Contingent Fees
Except for large businesses and wealthy individuals, most potential plaintiffs do not have the money to pay the costs associated with litigation. There are third- party payers in law, but they are insurance companies, which usually limit their payments to defense lawyers. Since few people have the resources to hire an attorney on an hourly basis, persons with valid personal injury claims would be denied their day in court if this were the only payment system. This would be an injustice. The solution adopted in the United States is the contingent fee contract. In this arrangement, attorneys take a percentage of the winnings as their fee. The clients make their claims, the attorneys have a chance to earn a fee, and the contingency aspect gives attorneys added incentive to work hard for their clients.
If the lawyer works for a contingent fee, the fee must cover three costs of litigation. The first is the out-of-pocket costs and the salaries for the support personnel in the lawyer’s office. Out-of-pocket costs include filing fees, court reporters, expert witness fees, copying charges, and payments for other goods and services necessary to prosecute a case. The second is the value of the attorney’s time. In a contested malpractice case, the attorney may invest hundreds of hours of work that will never be paid for if the suit is unsuccessful. The third component is economic value of accepting the uncertainty and delay in litigation.

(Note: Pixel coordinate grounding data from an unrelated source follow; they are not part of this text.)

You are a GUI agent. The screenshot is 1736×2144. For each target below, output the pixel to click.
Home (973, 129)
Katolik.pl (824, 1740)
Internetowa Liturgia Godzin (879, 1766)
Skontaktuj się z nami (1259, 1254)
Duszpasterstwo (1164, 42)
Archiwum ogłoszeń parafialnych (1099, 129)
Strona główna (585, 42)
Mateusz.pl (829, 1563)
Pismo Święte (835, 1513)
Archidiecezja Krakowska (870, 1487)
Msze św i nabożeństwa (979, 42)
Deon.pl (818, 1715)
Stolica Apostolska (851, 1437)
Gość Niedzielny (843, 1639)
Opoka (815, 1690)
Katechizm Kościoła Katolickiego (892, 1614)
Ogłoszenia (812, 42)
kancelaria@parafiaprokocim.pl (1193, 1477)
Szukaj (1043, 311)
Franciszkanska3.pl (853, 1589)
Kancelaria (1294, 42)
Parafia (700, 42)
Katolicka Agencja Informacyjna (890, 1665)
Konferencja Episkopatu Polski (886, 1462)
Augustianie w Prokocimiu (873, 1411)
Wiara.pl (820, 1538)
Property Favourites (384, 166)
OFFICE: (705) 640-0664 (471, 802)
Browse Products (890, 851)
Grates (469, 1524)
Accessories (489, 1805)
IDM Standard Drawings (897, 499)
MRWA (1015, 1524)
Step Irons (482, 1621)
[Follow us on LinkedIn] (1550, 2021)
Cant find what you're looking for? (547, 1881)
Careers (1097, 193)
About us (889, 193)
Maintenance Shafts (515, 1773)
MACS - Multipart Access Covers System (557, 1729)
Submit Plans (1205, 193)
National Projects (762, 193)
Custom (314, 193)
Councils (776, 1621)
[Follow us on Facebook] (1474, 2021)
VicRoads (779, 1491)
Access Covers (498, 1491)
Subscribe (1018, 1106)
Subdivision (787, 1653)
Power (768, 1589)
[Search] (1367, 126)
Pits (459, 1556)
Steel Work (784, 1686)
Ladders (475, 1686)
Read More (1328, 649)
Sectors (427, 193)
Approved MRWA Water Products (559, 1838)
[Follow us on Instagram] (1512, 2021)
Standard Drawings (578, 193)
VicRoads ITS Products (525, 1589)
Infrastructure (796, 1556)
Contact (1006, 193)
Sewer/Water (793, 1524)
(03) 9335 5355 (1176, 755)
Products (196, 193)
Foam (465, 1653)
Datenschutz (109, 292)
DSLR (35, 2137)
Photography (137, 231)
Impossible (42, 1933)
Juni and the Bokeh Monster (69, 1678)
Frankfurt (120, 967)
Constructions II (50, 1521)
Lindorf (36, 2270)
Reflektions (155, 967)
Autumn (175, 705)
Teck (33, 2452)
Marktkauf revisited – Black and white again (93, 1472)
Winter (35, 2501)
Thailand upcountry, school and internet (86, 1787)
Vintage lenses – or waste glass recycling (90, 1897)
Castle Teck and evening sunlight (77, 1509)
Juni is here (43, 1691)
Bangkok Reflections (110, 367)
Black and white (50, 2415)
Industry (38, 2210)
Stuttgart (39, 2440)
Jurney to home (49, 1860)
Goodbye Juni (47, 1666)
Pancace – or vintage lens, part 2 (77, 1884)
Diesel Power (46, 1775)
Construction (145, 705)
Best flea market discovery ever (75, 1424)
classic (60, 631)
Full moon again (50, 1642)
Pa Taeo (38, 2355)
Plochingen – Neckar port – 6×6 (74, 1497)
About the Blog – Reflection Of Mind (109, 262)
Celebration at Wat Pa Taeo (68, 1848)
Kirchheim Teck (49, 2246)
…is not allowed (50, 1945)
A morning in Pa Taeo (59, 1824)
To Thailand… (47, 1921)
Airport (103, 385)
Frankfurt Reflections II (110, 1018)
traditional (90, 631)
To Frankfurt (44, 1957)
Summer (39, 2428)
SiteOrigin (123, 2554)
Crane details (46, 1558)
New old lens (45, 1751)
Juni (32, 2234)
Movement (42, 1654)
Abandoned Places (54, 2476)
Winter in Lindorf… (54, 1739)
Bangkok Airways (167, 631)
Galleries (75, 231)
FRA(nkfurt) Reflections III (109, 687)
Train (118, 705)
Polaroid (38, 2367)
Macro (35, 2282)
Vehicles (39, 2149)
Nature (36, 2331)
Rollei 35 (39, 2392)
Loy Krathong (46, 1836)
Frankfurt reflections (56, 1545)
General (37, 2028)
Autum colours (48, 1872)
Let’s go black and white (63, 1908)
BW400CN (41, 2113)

The contingent fee contract provides that the fees will be paid out of the money received from the defendant when a case is won or settled. Most contracts also provide that the attorney will loan the client the money to pay the out-of- pocket expenses of the case. Although the money for these expenses is styled as a loan, few attorneys attempt to collect it from the client if the recovery is less than the expenses in the case. The attorney’s fee is based on a percentage of the gross recovery, without regard to the number of hours actually worked on the case. The fees are typically staged—perhaps 33% if the case is settled without filing a lawsuit, 40% after a lawsuit is filed, and 45% if the case must be defended on appeal. Most cases are settled after the filing of a lawsuit but before the rendering of a judgment by a court. Under this schedule, the attorney would receive 40% of the settlement and would be reimbursed for expenses out of the client’s share.